4.7 Validate With at Least One External Data Source

Making sure your data matches something outside of the dataset is very important. It allows you to ensure that the measurements are roughly in line with what they should be and it serves as a check on what other things might be wrong in your dataset. External validation can often be as simple as checking your data against a single number, as we will do here.

In the U.S. we have national ambient air quality standards, and for ozone, the current standard set in 2008 is that the “annual fourth-highest daily maximum 8-hr concentration, averaged over 3 years” should not exceed 0.075 parts per million (ppm). The exact details of how to calculate this are not important for this analysis, but roughly speaking, the 8-hour average concentration should not be too much higher than 0.075 ppm (it can be higher because of the way the standard is worded).

Let’s take a look at the hourly measurements of ozone.

> summary(ozone$Sample.Measurement)
   Min. 1st Qu.  Median    Mean 3rd Qu.    Max. 
0.00000 0.02000 0.03200 0.03123 0.04200 0.34900 

From the summary we can see that the maximum hourly concentration is quite high (0.349 ppm) but that in general, the bulk of the distribution is far below 0.075.
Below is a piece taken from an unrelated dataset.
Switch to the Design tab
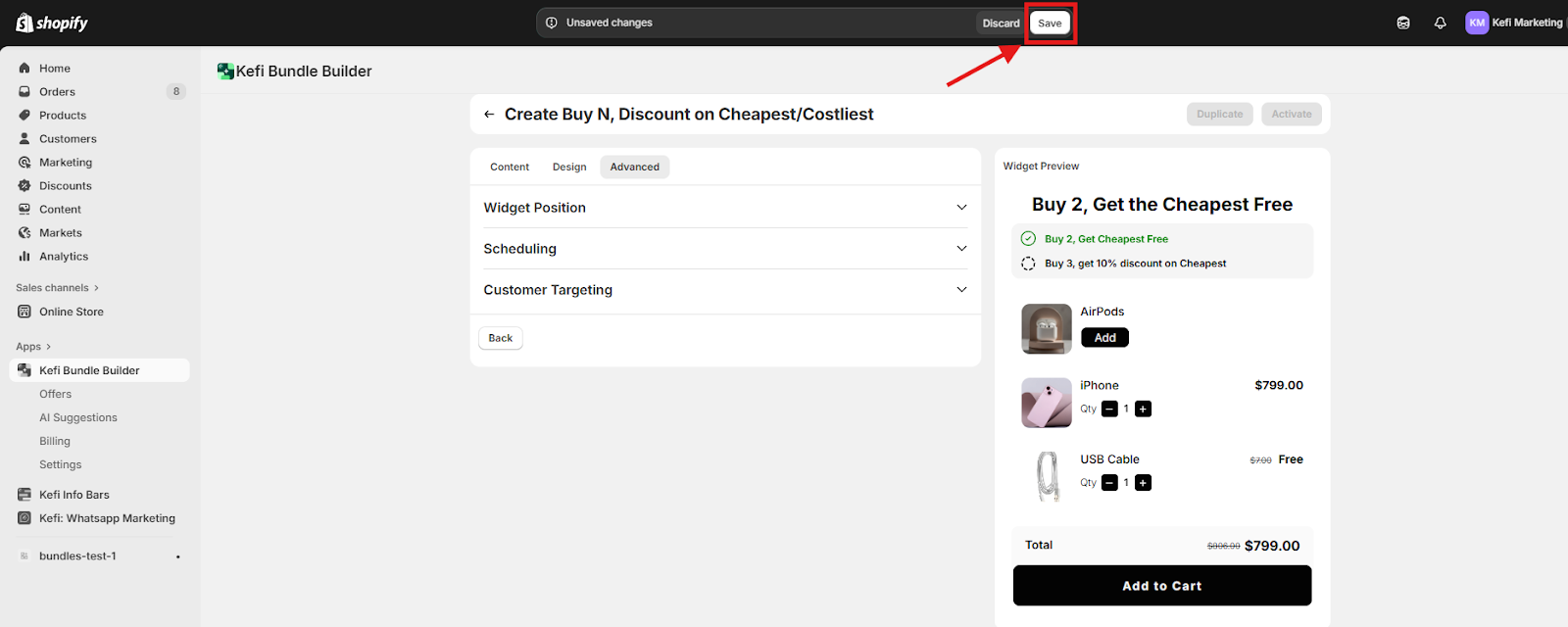The height and width of the screenshot is (627, 1568). tap(569, 168)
We can get a bit more detail on the distribution by looking at deciles of the data.

> quantile(ozone$Sample.Measurement, seq(0, 1, 0.1))
   0%   10%   20%   30%   40%   50%   60%   70% 
0.000 0.010 0.018 0.023 0.028 0.032 0.036 0.040 
  80%   90%  100% 
0.044 0.051 0.349 

Knowing that the national standard for ozone is something like 0.075, we can see from the data that

  • The data are at least of the right order of magnitude (i.e. the units are correct)

  • The range of the distribution is roughly what we’d expect, given the regulation around ambient pollution levels

  • Some hourly levels (less than 10%) are above 0.075 but this may be reasonable given the wording of the standard and the averaging involved.